Однако страшно представить, какие чудовищные последствия могло бы иметь это событие, не сломай Гендель свою шпагу о пуговицу Маттезона...
О, это была волшебная пуговица! Она сделала возможным расцвет музыкально-теоретических дисциплин и эстетики барокко, обеспечила триумф барочной музыкальной культуры в Англии и Германии. Странно, что ей не нашлось места в музее...
В почтенном облике Иоганна Себастьяна Баха нелегко рассмотреть черты дуэлянта, но примерно в то же время, когда Гендель сразился с Маттезоном в Гамбурге, у Баха произошёл инцидент с одним его великовозрастным учеником в Арнштадте. Ученик (имя его было Гейерсбах) не выказывал рвения в игре на фаготе, и на одной из репетиций Бах в сердцах окрестил его «свинячьим фаготистом». Тот обиделся, да так, что подговорил друзей проучить наставника. Хлебнув для храбрости, компания вооружилась здоровенными дубинами и подкараулила молодого кантора у арнштадтской «Новой церкви», где тот допоздна засиживался за органом. Обнаружив за оградой агрессивно настроенных молодых людей, Бах выхватил свою маленькую шпажку (в соответствии с традицией её носили как принадлежность костюма) и дал нападающим такой яростный отпор, что, по многочисленным свидетельствам,
«...одежда их оказалась разодранной в клочья».
В сентябре 1717 Баху пришлось принять участие в интриге, которую затеяли первый министр саксонского двора граф Флеминг и русский посол Кайзерлинг. Два именитых сановника решили столкнуть Иоганна Себастьяна и знаменитого французского виртуоза Луи Маршана в своеобразной музыкальной дуэли. Среди свидетелей необъявленного поединка были сам курфюрст саксонский и король польский Фридрих Август, князь Леопольд Ангальт-Кётенский (будущий покровитель Баха) и другие именитые господа и дамы; по выражению первого биографа Баха Форкеля – «общество обоего пола».

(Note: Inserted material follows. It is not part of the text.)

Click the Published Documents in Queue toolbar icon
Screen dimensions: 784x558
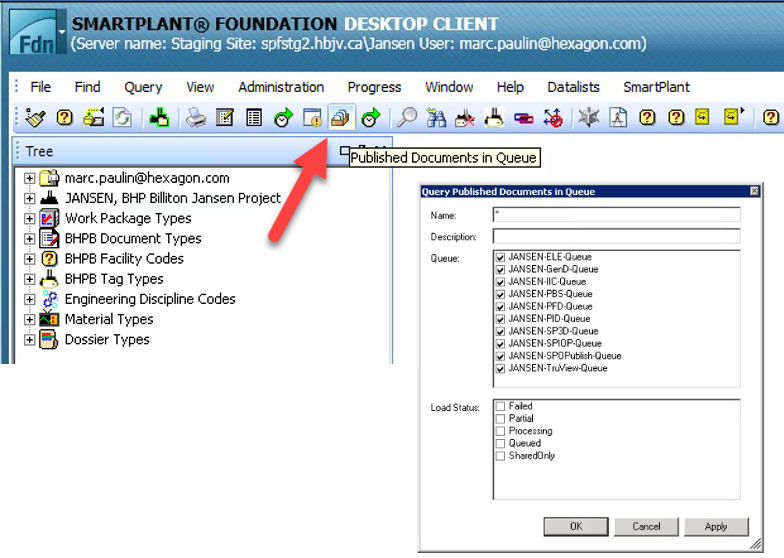point(341,118)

Вот как выглядит эта история, записанная со слов старшего сына композитора, Вильгельма Фридемана Баха.
«Бах прибыл в Дрезден и был (с согласия короля, так, что Маршан не знал об этом) допущен слушателем на ближайший концерт при дворе. Когда в числе других на этом концерте выступил Маршан с французской песенкой и ему очень много аплодировали за его чистое и пламенное исполнение и за искусные вариации, то затем стоящий возле него Бах был приглашён попробовать клавир. Он принял приглашение, прелюдировал кратко, но мастерски, и прежде, нежели могли этого ожидать, повторил песенку, сыгранную Маршаном, и варьировал её с новым искусством, ещё никогда неслыханным способом, дюжину раз. Маршан, который до сих пор не уступал ни одному органисту, должен был, без сомнения, признать превосходство теперешнего своего супротивника. Ибо, когда Бах позволил себе оного на дружеское состязание на органе пригласить и под конец предложил ему тему, набросанную карандашом на листочке бумаги (для обработки её без подготовки, попросив у него тему и для себя), то господин Маршан на избранном поле сражения не показался и за более полезное счёл с экстрапочтой из Дрездена удалиться...».

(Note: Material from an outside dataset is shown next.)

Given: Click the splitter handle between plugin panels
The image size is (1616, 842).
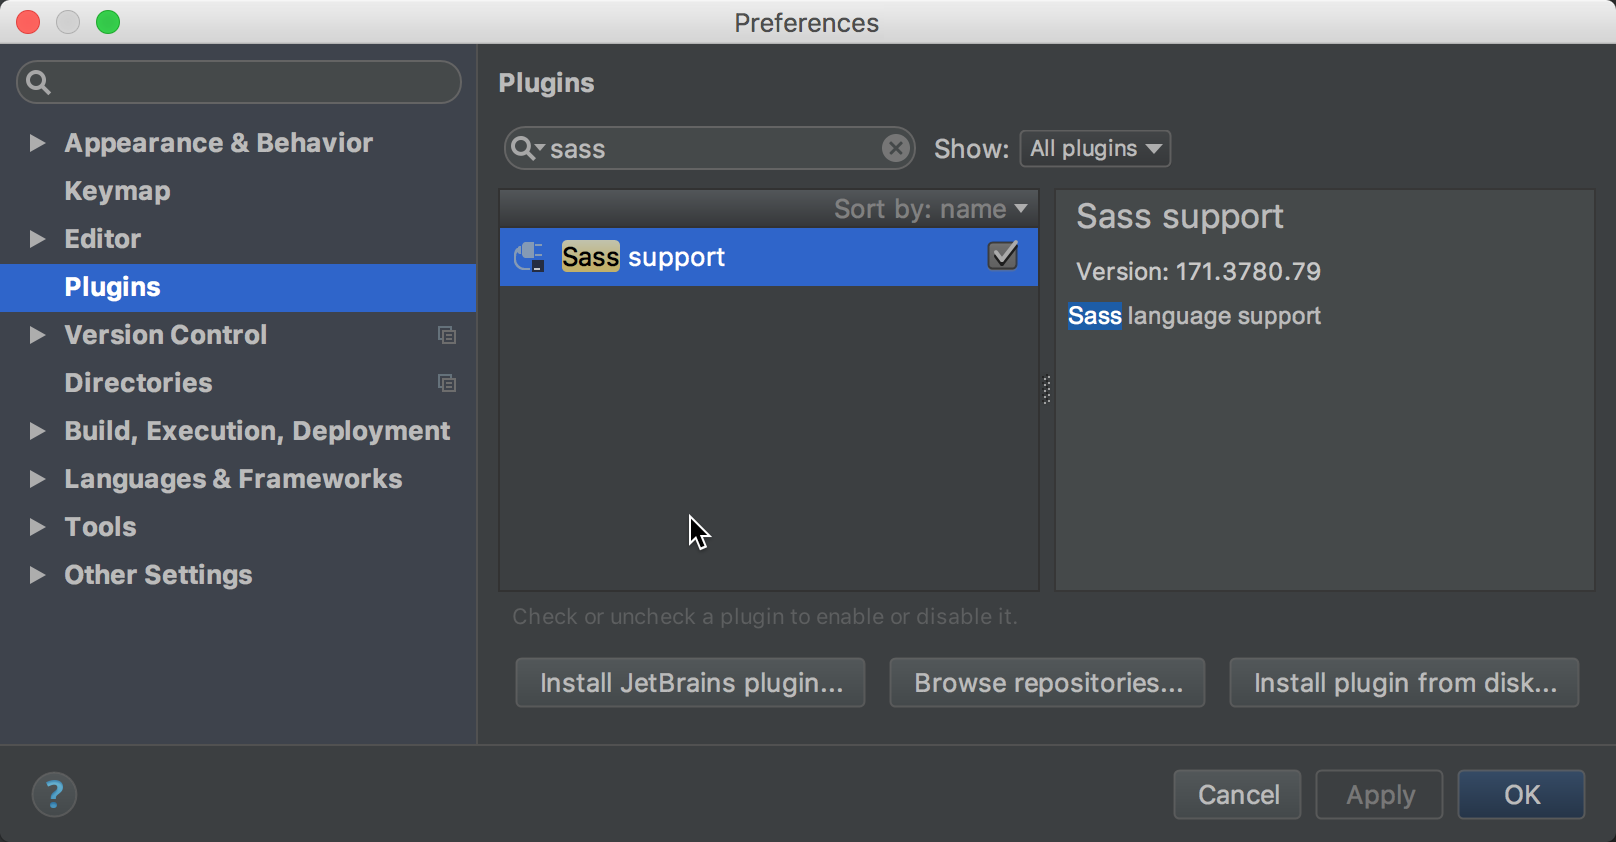Looking at the screenshot, I should pyautogui.click(x=1047, y=389).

Назначенный концерт состоялся. Бах музицировал несколько часов кряду и заслужил весьма тёплый приём. Сам король обратился к нему и спросил: «Каким образом удалось достичь столь высокого мастерства?». Бах будто бы ответил: «Мне пришлось много трудиться, Ваше Величество. Если кто захочет быть столь же прилежным, то сможет пойти так же далеко». Что же Маршан? Его триумф был сорван, авторитет поколеблен.
Бах, напротив, приобрёл на музыкальном поприще известность удачливого бретёра...
Как же отнёсся к этому сам композитор? Он с нескрываемым неудовольствием вспоминал об этой своей «победе» и невольном участии в публичном унижении талантливого коллеги, к тому же гостя.
Кажется, существует ещё одна причина неприязненности этих воспоминаний, которая почему-то ускользнула из поля зрения исследователей жизни и творчества И. С. Баха.
Многие годы маэстро мечтал о встрече с Генделем, в котором видел единомышленника, сочинения которого переписывал и бережно хранил. Такой случай представился в июне 1729 года. Прославленный Гендель, уже давно обосновавшийся в Англии, ненадолго посетил свою родину, Галле. Бах бросил всё и устремился к нему навстречу, но лишь только известие об этом достигло Галле, Гендель сделал всё возможное, чтобы ускорить свой отъезд, сел в дилижанс, затем на корабль и был таков. Неужели побоялся, что его постигнет учесть Маршана?
Так или иначе, следует принять во внимание, что авторитет первого в Европе композитора стоит существенно дороже, чем слава виртуоза!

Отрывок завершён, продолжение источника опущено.